## Data listing
———

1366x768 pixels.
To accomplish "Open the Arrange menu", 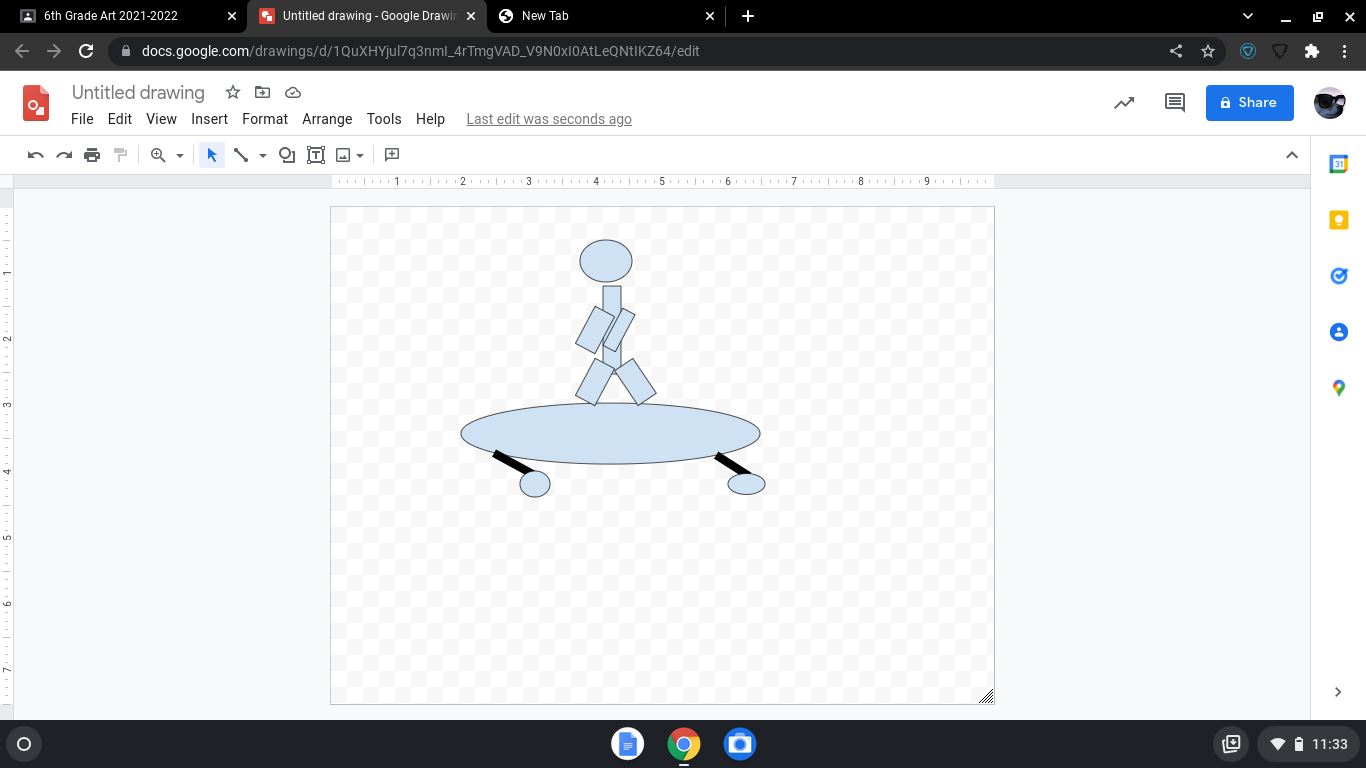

———

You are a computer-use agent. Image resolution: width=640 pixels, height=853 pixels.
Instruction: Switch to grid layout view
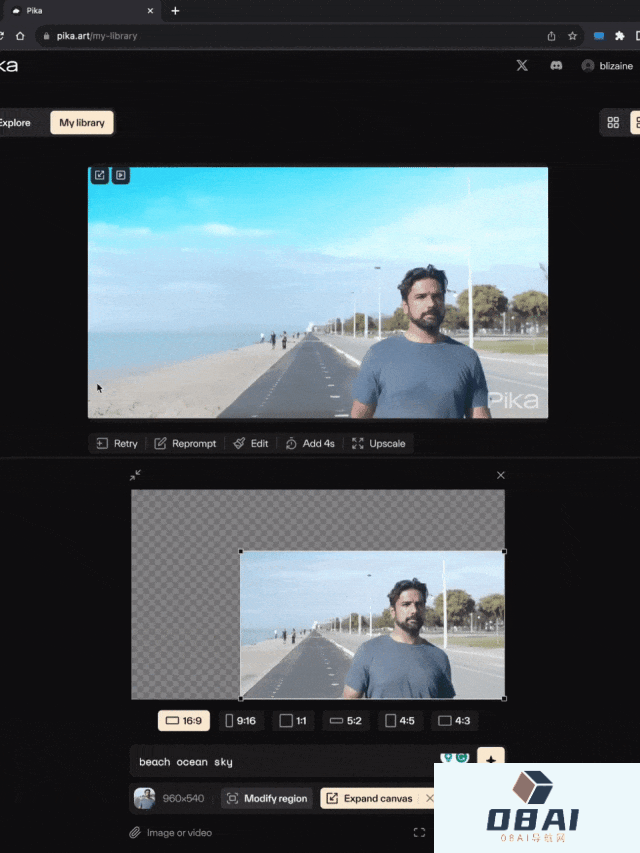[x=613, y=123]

———

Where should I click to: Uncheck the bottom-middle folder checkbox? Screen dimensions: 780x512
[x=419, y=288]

———

Some lines of the data above may hold the word "pixels"; report how many do, and nothing else.

## Result below
2